I still consider DAO the best epic adventure ever set to disk (discovering The Joining… or that mad voice in the tunnels calling “That’s why they hate us, that’s why they need us…”). But the finest edge of that pleasure was in letting those simple how-to choices show me what it’s like to be Neria.

 

One Giant Leap

Or today? Media tie-in games are usually a disappointment… actually they’ve all disappointed me except the Batman Arkham games. –Come to think of it, this principle might be one thing they’re missing: even if a game can play like being Frodo, I already know how Frodo thinks, and a Tolkien game probably won’t give me enough different strategies to discover him in his actions anyway.

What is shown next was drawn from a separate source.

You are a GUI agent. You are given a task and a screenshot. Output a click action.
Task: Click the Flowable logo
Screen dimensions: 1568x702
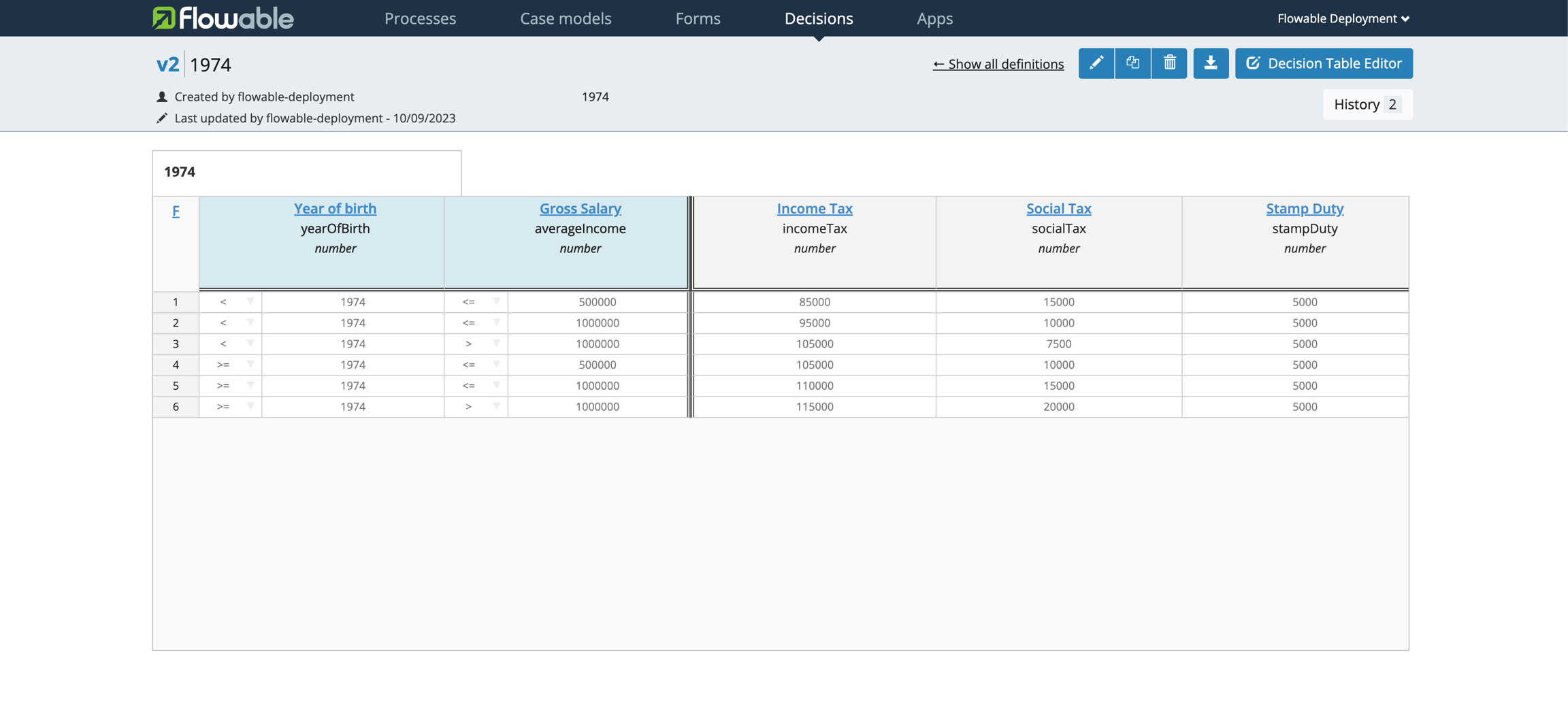click(223, 18)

Anyway, I stay away from the tie-ins. But this one was Attack On Titan.

How am I supposed to resist a game that even brushes against that ani/manga’s savage storytelling? Even though this game’s very crude in its nods to the plotline it lumbers through, just to set up more and more of the same school of battlefield challenges, it’s become quite a guilty pleasure.

Because this time I know the characters… and yet there’s room to distinguish them because the battles give more than one option. Like:

  • Eren Jaeger (hot-headed hero): I don’t play him on a mission unless I have time to cut down every Titan on the board, because there’s no way he’d leave one alive if he had a choice. Even the distress signals he might not notice until he killed any Titans nearby.
  • Armin Arlet (budding strategist): he’ll go after every rescue he can, partly out of kindness but also because he’s the best at deploying reinforcements. And I can see him working his way up from small foes to the bigger multi-Titan brawls… feeling for the moment he’s built up the confidence to go for the scenario-closing kill.
  • Mikasa Ackerman (stoic combat genius): As Mikasa I find I prefer targeting the bigger crowds of Titans, figuring the stragglers are what her less skilled teammates can pick off. And I rush for the final target as soon as it appears, because why waste time? (Assuming “protect Eren” isn’t actually in the scenario, otherwise boulder-sized heads are gonna roll.)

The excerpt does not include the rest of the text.